Bevor Sie sich entscheiden, wie Sie im Ausland zahlen möchten, sollten Sie folgende vier Punkte berücksichtigen: Akzeptanz, Sicherheitsrisiko, Kosten bei der Bargeldbehebung und eventuelle Wechselspesen.

Akzeptanz Sicherheit Bargeldbehebung Wechselspesen
Bargeld ++ --   -
Kreditkarte + + - o
Bankomatkarte + + + +
Prepaid-Karte + ++ - o

Bargeld

Bares wird überall akzeptiert und auch von jedem gebraucht – sprich für Diebe sehr verlockend. Das Sicherheitsrisiko ist groß. Einmal gestohlen, ist das Geld unwiderruflich verloren. Bewahren Sie das Geld auf jeden Fall getrennt von z.B. der Kreditkarte auf. Wer zu viel Geld umgewechselt hat, kann unter Umständen nicht alles wieder in Euro zurückwechseln (z.B. zu kleine Münzen).

Kreditkarte vs. Bankomatkarte

Mit beiden Karten können Sie bargeldlos rund um die Uhr bezahlen, im Euroraum sogar spesenfrei. Außerhalb davon fällt bei beiden Varianten eine Manipulationsgebühr an. Wenn Sie bei Verlust oder Diebstahl die Karte rechtzeitig sperren lassen, ist das Sicherheitsrisiko durch die beschränkte Haftung nur ein kleines.

Der Nachteil von Kreditkarten: In kleinen Geschäften können Sie oftmals nur mit Bankomat oder bar zahlen. Weiters sollten Sie, wenn möglich, nur mit der Bankomatkarte Geld abheben, da bei der Kreditkarte Provision und Mindestspesen anfallen.

Angenommen, Sie kaufen zu einem besonders günstigen Wechselkurs, dann ist darauf kein Verlass. Der kann am nächsten Tag schon anders sein und es dauert eine Zeit lang, bis der Umsatz beim Kreditkartenunternehmen angekommen ist. Natürlich kann es auch umgekehrt laufen und Sie profitieren vom schwankenden Kurs.

Prepaid-Karte

Eine Prepaid-Karte ist ideal für z.B. Jugendliche, die kein eigenes Bankkonto haben, denn sie kann durch Bareinzahlung oder Überweisung mit einem beliebigen Guthaben aufgeladen werden. Das Urlaubsbudget ist damit vorgegeben und der Verlust hält sich bei Diebstahl in Grenzen. Das einzige Manko sind die Spesen bei der Aufladung, den Zahlungen und den Behebungen. Es gilt das gleiche Wechselkursrisiko wie bei Kreditkarten-Zahlungen.

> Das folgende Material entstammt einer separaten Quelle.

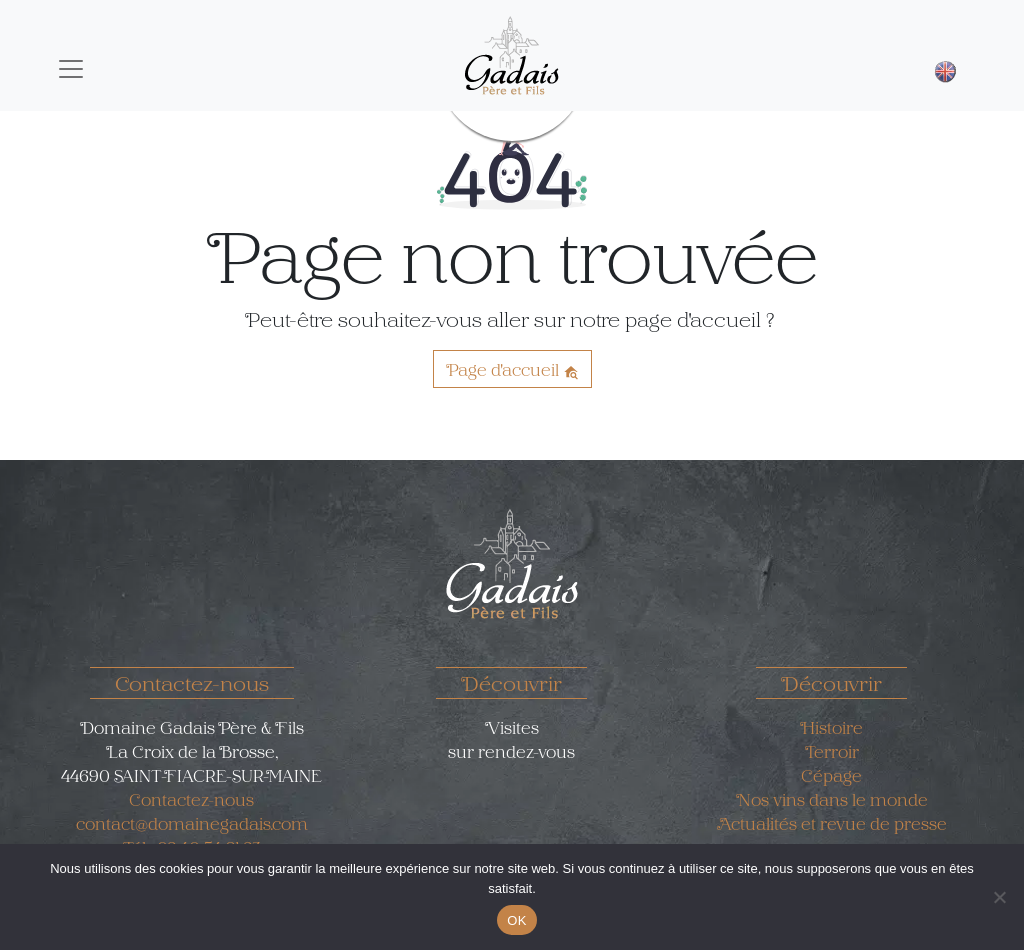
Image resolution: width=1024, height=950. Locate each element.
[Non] (999, 897)
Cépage (831, 775)
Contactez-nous (191, 799)
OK (516, 920)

Eher Bargeldersatz als Zahlungsmittel:

Reiseschecks

Dieses auch Travellerscheck genannte Zahlungsmittel kommt langsam aus der Mode. Es ist ohnehin nur in den gängigsten Währungen, wie z.B. Euro, US-Dollar, Schweizer Franken oder Yen, erhältlich und wird hauptsächlich dazu verwendet, bei der Bank dafür Bargeld zu bekommen. Bei Verlust bzw. Diebstahl erhalten Sie Ersatzschecks (Verkaufsbestätigung aufheben!). Die Handhabung ist allerdings etwas kompliziert und auch teuer, denn beim Kauf fallen Gebühren und Mindestspesen an. Ungenützte Schecks können Sie der Bank wieder zurückgeben.